Technofiction review of

The Chaplain's Legacy

by Roger Bourke White Jr., copyright June 2013


Brad Torgersen, author of The Chaplain's Legacy, which appears in the July/August 2013 double issue of Analog, is a fellow LTUE panelist, Superstar Writers Seminars alum, and active Facebooker. So I've known for a couple years that he's an SF author who's made good, but this is my first opportunity to read some of his stuff.

This story is a wonderful match for Analog style. Sadly, Analog style is one I no longer enjoy.


The story setting is one of Analog's classics. It starts out on a star ship with a tense peace negotiation between humans and "mantes" -- bug-like aliens who are a bit technologically superior to humans. The protagonist is a human invited to the negotiating table because of previous invaluable experience gained with these aliens in the first story. There is betrayal, shooting starts on both sides and gets serious enough to trash the ship. It's Man the Lifeboats! time.

Our protagonist finds himself in a lifeboat with another human negotiator and two mantis negotiators, one of which is his old acquaintance from the first story in this series and the other is Queen Mother, chief negotiator. They land on a "nameless world" that was nearby.

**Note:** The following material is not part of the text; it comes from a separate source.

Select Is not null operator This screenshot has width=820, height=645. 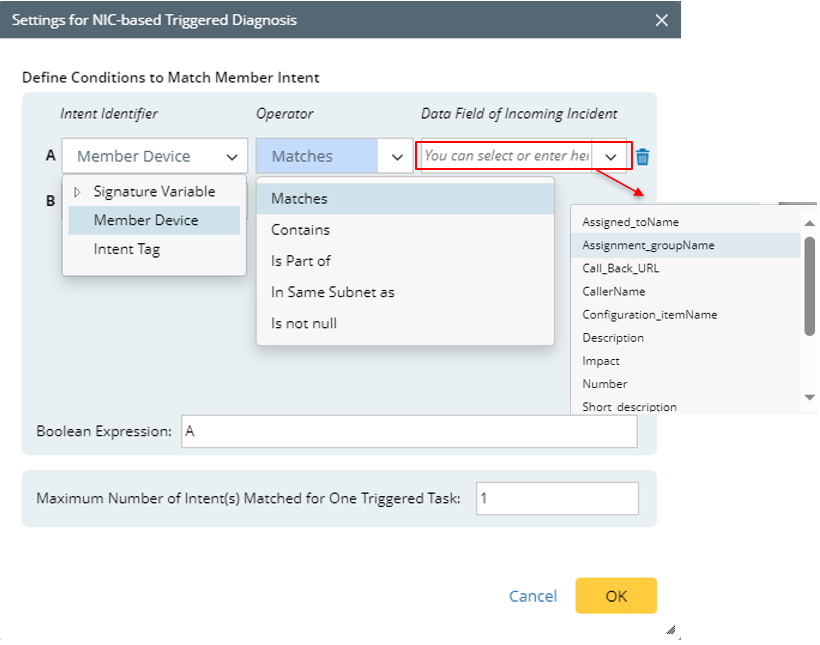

Once on the world they have a wilderness survival adventure during which self-discovery happens, and then a final shoot-out as both humans and mantes show up to rescue them.

This much of the story is classic Analog. It could have been written just as easily in the 1940's as it could today. Torgersen does a nice job of portraying "strack" (gung-ho) military in this story, and the aliens are sufficiently alien to be interesting and believable.

The story's internal consistency breaks down when the party hits the planet surface:

o There's a planet close by? How convenient for the story teller.

o This world's climate is earth-like enough that the party can walk for days wearing only uniforms and sleeping in sleeping bags. There is even rain and running water. Yet there is no native life, not even slime, and neither humans or mantes have begun colonizing this world? So ideal for colonizing, one-in-a-million, but not taken advantage of? How strange?

o The classic trope of loosing communication. And the classic trope of trying to walk out of the situation rather than staying close to the lifeboat wreck because that will be much easier to spot and may still have some vestigial beaconing capability.

The modern twist -- the part that couldn't have been written in the 1940's -- is having some of the characters suffer from virtual reality addiction. Neat concept, I like it, it's good Technofiction, but this doesn't show up until three quarters through the story. And the story quickly moves through exploring VR addiction to get back to action and a classic cavalry comes to the rescue shoot-out and ending.

In sum, Torgersen has produced a work that fits well into the classic Analog format. It's a good action story taking place on terrain that has appeared in countless pulp fiction westerns as waterless, lifeless desert. And there's just a wee smidgen of modern twist garnishing this classic.

Wonderful! ...if you're an Analog reader. But this reminds me vividly of why I quickly gave up on reading Analog when I tried a subscription ten years ago while I was in Korea. It's way, way, too classic in formula and format for my taste.